The second phase of the stress response engages a pathway known as the Hypothalamic-Pituitary-Adrenal axis (HPA axis). In a series of intermediate steps engaging the brain (hypothalamus and pituitary gland) in which several intermediate hormones are released, the adrenal gland is stimulated to itself release the hormone Cortisol. Cortisol blocks the action of Insulin causing a relative hyperglycemia (high blood glucose) and shifting metabolic reactions toward production of fat and glycogen (the storage form of glucose). Cortisol also through this same mechanism can cause a loss of muscle protein as it breaks down muscle to use its amino acid components for energy. Since the action of insulin is blocked, glucose cannot get into the cells for energy and instead is stored as glycogen. Muscle breakdown ensues, ensuring an adequate supply of amino acids for energy. Cortisol also has a double edged effect on the immune system. In the short term it stimulates our immune system so that we are prepared for threats like infections, viruses, etc.
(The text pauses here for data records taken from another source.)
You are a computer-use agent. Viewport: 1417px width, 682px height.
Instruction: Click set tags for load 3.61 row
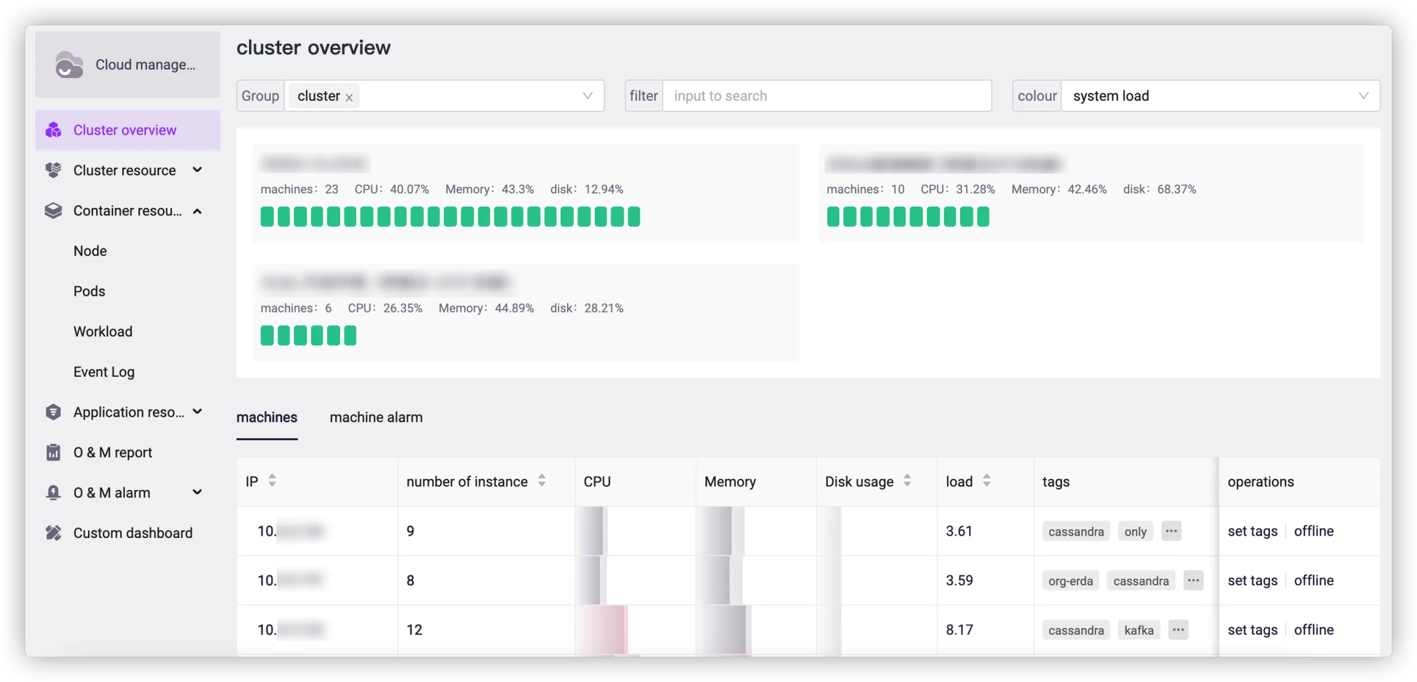tap(1252, 531)
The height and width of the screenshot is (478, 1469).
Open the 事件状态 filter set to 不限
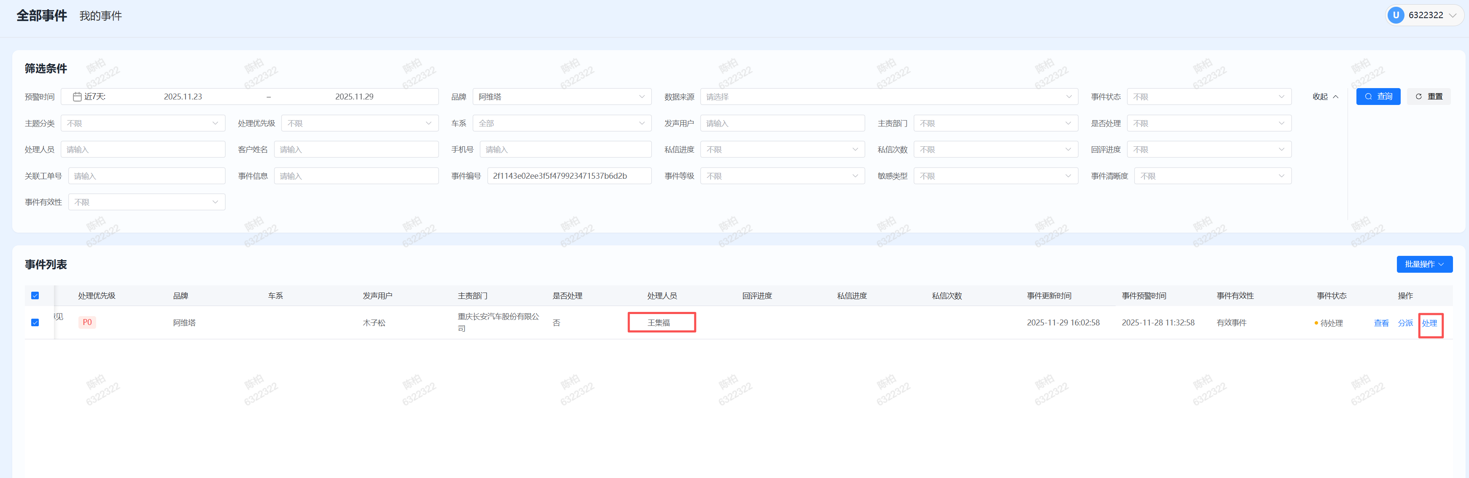[1209, 96]
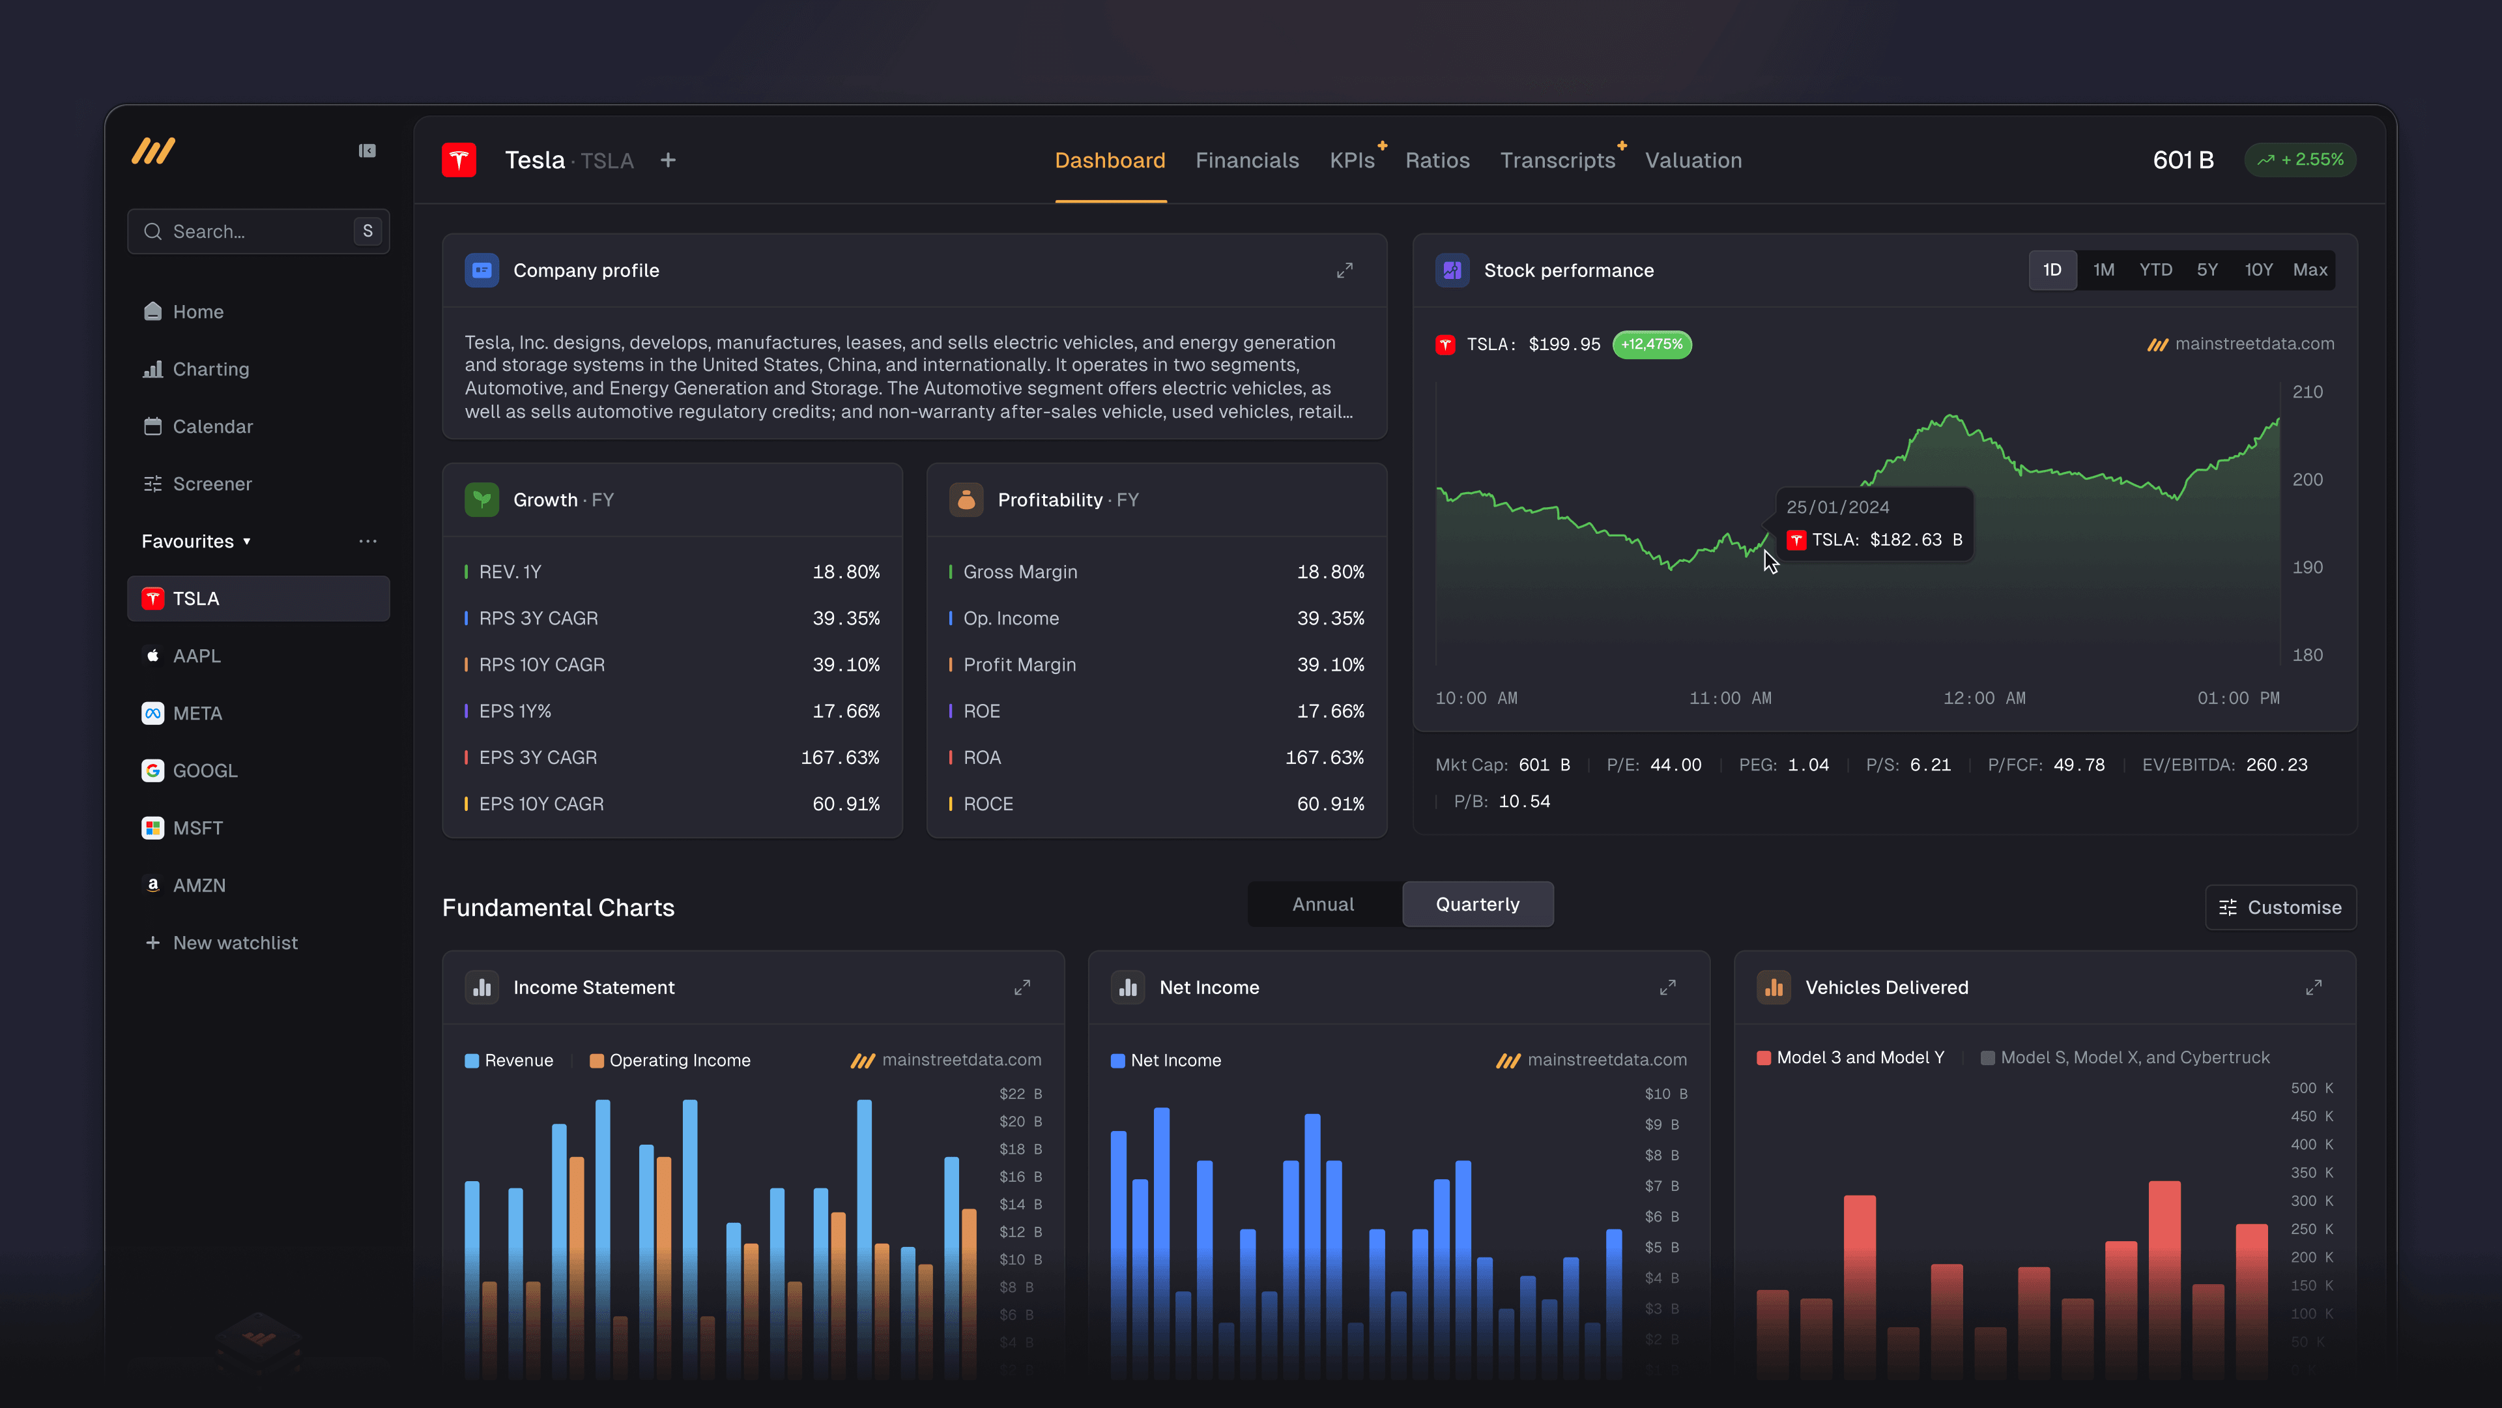
Task: Expand the Vehicles Delivered chart
Action: coord(2314,987)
In the long term however, cortisol suppresses the immune system.
This system evolved to serve us well in time of “fight or flight”. Whether the perceived threat is physical and external (head-on collision) or minute and internal (bacterial or viral infection) the response is activated. Once the threat is eliminated, the response is deactivated by internal feedback mechanisms.
Problems arise when this response does not dissipate as it should but becomes chronic and persists in causing harm on a cellular level. The world in which we live is a 24/7 activity. Our stress response is not only activated by a perceived threat but also by anticipation of a threat. It never dissipates as it should because humans have a tendency to anticipate and worry about the consequences of the perceived threat. This causes epinephrine and cortisol to remain in our systems at the cellular level causing disequilibrium in our metabolism and resulting is hypertension, heart disease, dementia, insomnia, obesity, decreased lean body mass and increased visceral and body fat. Epinephrine and cortisol are catabolic hormones which continue to “break down” metabolic processes. Since cortisol blocks the effect of Insulin, the “build-up” hormone, we find ourselves in a downward spiral resulting in a rapidity of aging and its consequences.
The need to control the mind and its stress response, to prevent the chronicity of this response, is essential to balancing our metabolism and achieving wellness. Deep breathing exercises, meditations and the use of herbal supplements can readily reduce the chronic aspect of this response and reverse the damage on a cellular level. Again, this aspect of the Metabolic Wellness Program is as equally important as the others and is intricately woven into the other elements discussed.